## Task requirements
Among the lines below, which ones contain the word "logo"? Copy every such line.

## Source information

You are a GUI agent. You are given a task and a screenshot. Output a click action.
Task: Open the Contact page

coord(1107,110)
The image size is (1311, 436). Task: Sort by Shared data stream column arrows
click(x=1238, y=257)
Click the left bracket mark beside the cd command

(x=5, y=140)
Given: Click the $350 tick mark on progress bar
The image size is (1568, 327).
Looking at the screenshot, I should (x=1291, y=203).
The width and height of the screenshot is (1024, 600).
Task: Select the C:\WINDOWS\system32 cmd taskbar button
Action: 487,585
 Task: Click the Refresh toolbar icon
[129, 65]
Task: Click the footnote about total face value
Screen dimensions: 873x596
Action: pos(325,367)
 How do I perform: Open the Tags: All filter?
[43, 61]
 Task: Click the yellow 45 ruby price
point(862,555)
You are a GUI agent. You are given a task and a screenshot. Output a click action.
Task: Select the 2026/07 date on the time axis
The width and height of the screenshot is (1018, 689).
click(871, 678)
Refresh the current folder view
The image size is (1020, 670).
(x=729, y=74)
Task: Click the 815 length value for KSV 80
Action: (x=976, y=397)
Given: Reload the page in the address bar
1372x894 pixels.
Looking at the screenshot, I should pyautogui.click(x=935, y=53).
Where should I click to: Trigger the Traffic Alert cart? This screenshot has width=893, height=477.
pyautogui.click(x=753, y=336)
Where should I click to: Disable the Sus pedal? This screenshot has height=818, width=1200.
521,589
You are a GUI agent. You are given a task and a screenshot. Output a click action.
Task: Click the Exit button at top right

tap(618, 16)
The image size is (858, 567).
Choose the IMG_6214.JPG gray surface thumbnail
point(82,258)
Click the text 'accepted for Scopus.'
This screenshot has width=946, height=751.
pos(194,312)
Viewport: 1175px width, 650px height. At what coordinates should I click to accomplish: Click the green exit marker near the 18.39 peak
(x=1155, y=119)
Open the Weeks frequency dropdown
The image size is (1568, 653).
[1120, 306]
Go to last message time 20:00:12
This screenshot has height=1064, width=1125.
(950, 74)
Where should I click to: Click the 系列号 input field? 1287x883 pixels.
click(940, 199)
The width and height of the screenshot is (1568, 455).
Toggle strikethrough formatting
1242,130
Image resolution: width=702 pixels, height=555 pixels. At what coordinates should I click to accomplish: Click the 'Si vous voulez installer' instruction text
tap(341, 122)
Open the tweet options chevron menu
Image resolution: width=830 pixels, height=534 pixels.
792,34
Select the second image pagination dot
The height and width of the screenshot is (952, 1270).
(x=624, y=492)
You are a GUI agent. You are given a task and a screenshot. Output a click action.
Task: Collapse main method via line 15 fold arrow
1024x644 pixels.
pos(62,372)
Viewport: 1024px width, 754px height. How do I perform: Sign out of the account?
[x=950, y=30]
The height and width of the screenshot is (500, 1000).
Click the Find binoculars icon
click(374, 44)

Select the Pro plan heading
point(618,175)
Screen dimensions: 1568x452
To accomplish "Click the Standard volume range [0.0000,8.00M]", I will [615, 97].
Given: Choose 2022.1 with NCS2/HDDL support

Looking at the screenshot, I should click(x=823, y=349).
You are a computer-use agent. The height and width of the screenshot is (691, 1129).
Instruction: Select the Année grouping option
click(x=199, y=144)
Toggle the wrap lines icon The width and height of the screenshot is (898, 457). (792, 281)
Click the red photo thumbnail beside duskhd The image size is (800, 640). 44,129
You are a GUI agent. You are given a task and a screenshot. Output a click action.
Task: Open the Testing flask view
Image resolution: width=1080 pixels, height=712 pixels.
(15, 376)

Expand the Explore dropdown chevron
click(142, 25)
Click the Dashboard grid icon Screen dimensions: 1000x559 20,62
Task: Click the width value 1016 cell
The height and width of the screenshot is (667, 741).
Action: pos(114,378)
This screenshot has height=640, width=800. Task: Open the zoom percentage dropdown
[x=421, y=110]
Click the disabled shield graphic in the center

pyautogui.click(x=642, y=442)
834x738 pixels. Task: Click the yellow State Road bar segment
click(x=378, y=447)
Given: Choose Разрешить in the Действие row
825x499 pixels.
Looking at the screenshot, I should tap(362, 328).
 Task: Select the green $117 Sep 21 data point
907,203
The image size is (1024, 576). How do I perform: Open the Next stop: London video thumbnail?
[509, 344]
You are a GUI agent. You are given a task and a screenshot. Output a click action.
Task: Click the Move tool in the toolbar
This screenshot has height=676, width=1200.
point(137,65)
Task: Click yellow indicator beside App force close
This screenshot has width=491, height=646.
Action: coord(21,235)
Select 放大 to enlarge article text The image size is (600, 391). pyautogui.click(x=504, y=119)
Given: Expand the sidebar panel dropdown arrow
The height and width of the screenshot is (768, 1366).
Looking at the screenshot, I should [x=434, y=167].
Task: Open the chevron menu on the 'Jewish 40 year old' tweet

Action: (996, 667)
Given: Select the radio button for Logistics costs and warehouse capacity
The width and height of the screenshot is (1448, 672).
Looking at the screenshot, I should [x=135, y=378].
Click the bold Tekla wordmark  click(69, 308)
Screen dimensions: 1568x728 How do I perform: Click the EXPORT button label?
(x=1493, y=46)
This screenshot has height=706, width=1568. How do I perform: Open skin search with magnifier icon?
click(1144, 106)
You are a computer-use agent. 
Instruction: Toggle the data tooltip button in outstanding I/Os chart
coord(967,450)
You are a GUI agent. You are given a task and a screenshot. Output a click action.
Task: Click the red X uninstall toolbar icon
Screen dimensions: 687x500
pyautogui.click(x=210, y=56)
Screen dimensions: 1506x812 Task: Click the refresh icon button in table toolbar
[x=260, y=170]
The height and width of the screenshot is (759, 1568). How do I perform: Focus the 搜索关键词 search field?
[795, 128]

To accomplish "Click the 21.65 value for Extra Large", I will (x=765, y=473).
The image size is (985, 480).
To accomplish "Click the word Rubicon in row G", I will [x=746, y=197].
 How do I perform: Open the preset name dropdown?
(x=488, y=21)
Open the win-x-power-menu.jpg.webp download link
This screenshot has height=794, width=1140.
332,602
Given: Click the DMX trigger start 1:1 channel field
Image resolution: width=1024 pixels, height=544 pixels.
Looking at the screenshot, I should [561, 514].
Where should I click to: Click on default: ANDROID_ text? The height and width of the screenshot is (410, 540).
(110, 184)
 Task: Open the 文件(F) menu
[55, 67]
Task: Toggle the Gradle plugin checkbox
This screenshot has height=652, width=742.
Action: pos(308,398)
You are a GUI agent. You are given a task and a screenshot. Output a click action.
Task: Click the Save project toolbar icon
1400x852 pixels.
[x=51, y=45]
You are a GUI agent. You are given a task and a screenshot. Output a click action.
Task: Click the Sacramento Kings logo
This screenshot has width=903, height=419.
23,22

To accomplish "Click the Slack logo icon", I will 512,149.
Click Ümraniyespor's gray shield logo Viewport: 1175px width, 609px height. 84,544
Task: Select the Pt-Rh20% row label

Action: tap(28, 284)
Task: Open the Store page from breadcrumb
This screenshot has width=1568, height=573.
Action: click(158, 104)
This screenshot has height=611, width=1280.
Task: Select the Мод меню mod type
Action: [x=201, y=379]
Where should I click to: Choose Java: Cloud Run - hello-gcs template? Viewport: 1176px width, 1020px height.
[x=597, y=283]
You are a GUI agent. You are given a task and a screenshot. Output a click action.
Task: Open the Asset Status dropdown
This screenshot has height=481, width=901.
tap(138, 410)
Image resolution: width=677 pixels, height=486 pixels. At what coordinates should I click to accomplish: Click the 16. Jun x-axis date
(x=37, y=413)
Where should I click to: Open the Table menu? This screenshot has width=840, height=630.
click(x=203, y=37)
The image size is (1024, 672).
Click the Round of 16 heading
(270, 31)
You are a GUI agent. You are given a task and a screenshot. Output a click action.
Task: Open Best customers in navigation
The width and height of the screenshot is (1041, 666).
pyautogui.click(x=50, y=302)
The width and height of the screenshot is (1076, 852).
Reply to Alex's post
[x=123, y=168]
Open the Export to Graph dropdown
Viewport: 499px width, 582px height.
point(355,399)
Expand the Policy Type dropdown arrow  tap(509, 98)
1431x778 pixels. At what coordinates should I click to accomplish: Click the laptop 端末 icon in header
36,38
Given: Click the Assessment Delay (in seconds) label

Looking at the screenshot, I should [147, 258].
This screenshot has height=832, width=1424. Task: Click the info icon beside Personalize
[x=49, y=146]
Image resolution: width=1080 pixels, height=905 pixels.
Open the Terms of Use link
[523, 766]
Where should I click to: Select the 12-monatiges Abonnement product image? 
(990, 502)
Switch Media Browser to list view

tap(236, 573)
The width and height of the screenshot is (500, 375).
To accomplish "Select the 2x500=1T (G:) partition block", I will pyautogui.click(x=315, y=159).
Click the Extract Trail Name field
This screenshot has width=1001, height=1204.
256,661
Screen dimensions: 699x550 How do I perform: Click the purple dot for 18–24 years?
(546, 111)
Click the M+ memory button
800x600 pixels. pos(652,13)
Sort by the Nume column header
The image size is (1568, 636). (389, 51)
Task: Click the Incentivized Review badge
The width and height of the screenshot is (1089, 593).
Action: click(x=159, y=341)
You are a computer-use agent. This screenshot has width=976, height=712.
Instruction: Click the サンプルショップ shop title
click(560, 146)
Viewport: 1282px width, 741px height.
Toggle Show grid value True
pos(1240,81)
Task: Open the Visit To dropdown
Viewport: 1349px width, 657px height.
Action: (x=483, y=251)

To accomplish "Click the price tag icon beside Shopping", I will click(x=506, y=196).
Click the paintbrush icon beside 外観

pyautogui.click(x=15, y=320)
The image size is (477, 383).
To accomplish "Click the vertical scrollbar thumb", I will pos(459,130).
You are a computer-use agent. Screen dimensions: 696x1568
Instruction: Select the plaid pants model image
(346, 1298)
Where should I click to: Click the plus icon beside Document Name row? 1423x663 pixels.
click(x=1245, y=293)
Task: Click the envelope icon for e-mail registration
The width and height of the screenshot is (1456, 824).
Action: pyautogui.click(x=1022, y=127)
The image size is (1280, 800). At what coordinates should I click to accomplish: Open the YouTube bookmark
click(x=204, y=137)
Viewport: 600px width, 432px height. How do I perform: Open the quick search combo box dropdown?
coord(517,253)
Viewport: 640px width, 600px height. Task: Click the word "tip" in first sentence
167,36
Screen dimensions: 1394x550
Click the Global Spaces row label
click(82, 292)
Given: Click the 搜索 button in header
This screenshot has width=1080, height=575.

## Finished task
Task: Click the Sacramento Kings logo
To accomplish "Click the Slack logo icon", I will 512,149.
Click Ümraniyespor's gray shield logo Viewport: 1175px width, 609px height. 84,544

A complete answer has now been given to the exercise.